EXERCISE OBJECTIVE: Every line from the one with "Open a new terminal tab" to the one with "Task: Click the Frequency [Hz] axis label", including those two, is to be copied exactly; all other lines of the entries below are left out.

(Stored data entries)
"""

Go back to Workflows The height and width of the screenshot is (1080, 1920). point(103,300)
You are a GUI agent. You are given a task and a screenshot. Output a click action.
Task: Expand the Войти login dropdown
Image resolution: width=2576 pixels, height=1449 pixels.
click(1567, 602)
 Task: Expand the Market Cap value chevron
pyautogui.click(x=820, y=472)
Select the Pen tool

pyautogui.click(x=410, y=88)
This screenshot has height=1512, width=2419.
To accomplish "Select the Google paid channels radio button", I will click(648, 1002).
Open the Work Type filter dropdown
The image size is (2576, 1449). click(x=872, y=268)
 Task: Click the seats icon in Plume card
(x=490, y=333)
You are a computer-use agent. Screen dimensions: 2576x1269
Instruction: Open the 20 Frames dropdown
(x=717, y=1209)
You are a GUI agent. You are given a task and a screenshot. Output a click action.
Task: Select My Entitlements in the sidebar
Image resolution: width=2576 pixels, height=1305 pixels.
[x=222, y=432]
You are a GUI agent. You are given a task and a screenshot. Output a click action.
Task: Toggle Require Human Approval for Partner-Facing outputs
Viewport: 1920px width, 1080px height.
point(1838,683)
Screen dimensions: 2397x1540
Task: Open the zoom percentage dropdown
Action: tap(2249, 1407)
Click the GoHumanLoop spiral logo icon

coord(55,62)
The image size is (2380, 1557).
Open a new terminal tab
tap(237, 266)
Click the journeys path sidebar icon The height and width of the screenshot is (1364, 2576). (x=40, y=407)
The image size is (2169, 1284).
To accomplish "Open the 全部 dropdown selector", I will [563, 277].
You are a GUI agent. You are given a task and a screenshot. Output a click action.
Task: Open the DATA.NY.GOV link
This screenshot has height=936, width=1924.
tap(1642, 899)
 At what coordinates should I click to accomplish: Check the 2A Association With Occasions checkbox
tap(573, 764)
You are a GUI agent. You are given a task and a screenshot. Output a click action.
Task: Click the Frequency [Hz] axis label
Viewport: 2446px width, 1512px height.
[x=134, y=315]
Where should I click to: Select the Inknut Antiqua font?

"""

YOUR RESPONSE:
Open a new terminal tab
tap(237, 266)
Click the journeys path sidebar icon The height and width of the screenshot is (1364, 2576). (x=40, y=407)
The image size is (2169, 1284).
To accomplish "Open the 全部 dropdown selector", I will [563, 277].
You are a GUI agent. You are given a task and a screenshot. Output a click action.
Task: Open the DATA.NY.GOV link
This screenshot has height=936, width=1924.
tap(1642, 899)
 At what coordinates should I click to accomplish: Check the 2A Association With Occasions checkbox
tap(573, 764)
You are a GUI agent. You are given a task and a screenshot. Output a click action.
Task: Click the Frequency [Hz] axis label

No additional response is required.